TEXT PROVIDED
— Begin —

Haas tackled the issue of what he called industry misconceptions - perceptions vs. reality. For example, one perception is you can't repair because you don't have the information you need. Haas says the reality is that more service information is available today than any other time in the history of the automobile.
Another perception is that accessing the information costs too much. Truth is, the average cost of accessing a manufacturer's Web site is less than $20 a day.
Haas explained that accessing the manufacturer Web sites is easy. Simply go to the ASA Web site (www.asashop.org), click on "Related Links," then click on "Service Information Web sites." Every manufacturer's Web site is included and anyone with a credit card can access any site.
The class provided attendees an opportunity to visit the vehicle manufacturers' Web sites free of charge. Using an interactive format, Haas showed attendees how easy it is to access a site and exactly where to find information about collision repair, and how to navigate the collision repair sections.
He also recommended that shop owners familiarize themselves with the OEM Web sites well before they are faced with a repair that requires use of the sites. Since each site is unique, shop owners and their employees will benefit from becoming familiar with the site content and navigation without the pressures of production deadlines, Haas said.

— End —

EXTRACTED RECORDS
— Begin —

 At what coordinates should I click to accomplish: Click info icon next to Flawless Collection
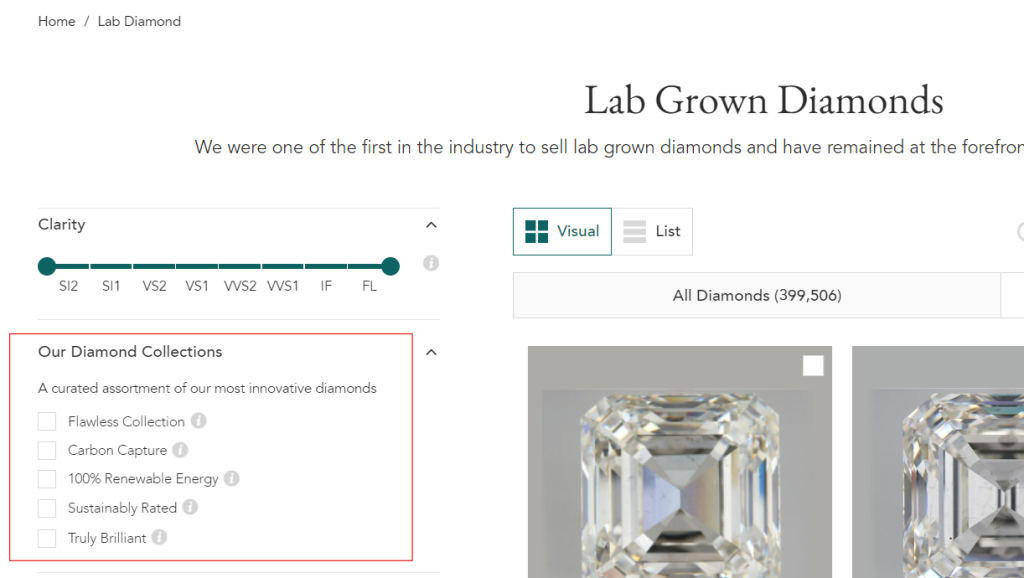(x=199, y=421)
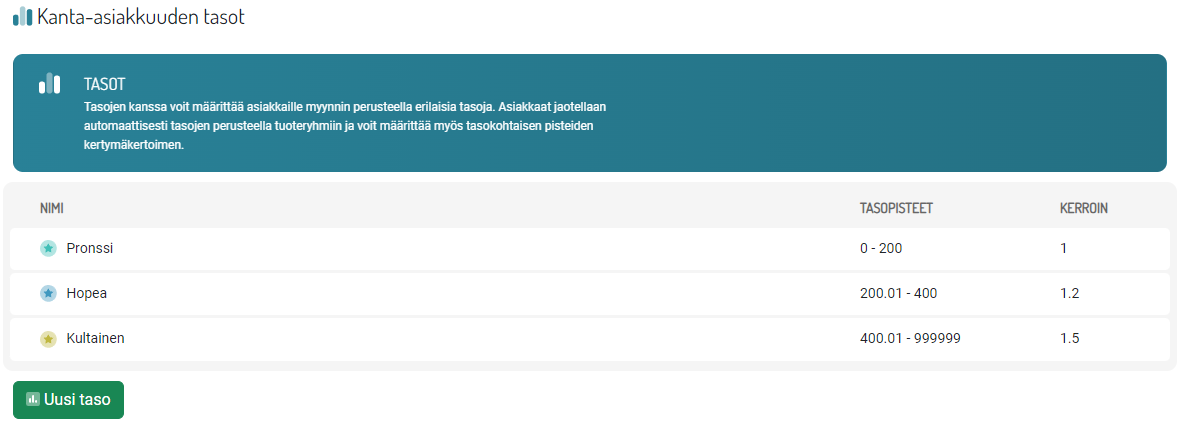Open the Hopea tier name
The image size is (1191, 433).
86,294
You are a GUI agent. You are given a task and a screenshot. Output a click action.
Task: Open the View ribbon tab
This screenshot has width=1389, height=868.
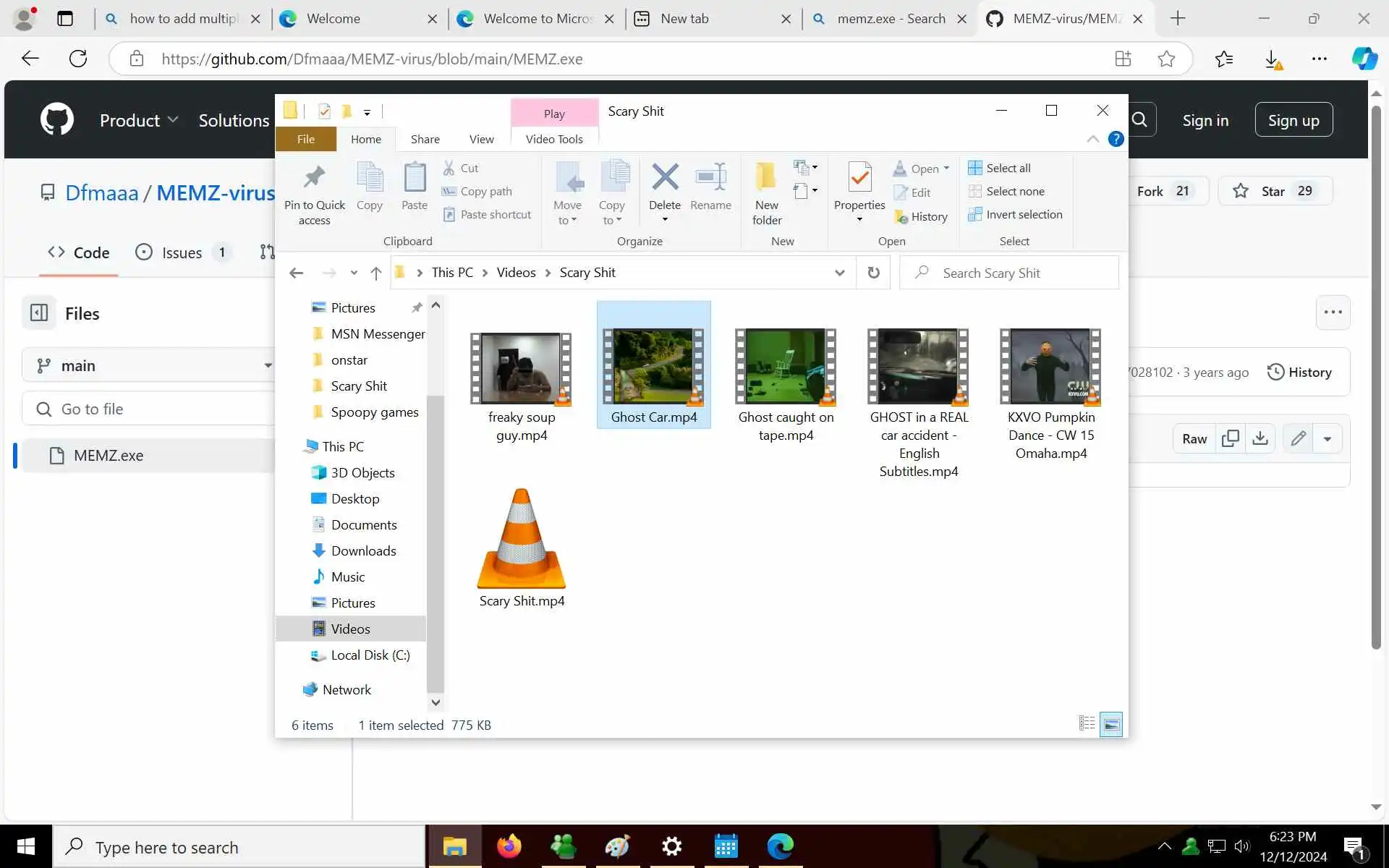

— End —

WHAT TO DO
a) Rewrite the paragraph beginning "Haas explained that accessing" from the text on manufacturer service information more briefly, keeping its main facts.
b) Write out the passage of the text on manufacturer service information, everything from "Another perception is" down to "access any site.".

THE SOLUTIONS
a) Haas said manufacturer Web sites are easy to reach. On the ASA Web site (www.asashop.org), click "Related Links" and then "Service Information Web sites." Every manufacturer's site is listed there, and anyone with a credit card can access any of them.

b)
Another perception is that accessing the information costs too much. Truth is, the average cost of accessing a manufacturer's Web site is less than $20 a day.
Haas explained that accessing the manufacturer Web sites is easy. Simply go to the ASA Web site (www.asashop.org), click on "Related Links," then click on "Service Information Web sites." Every manufacturer's Web site is included and anyone with a credit card can access any site.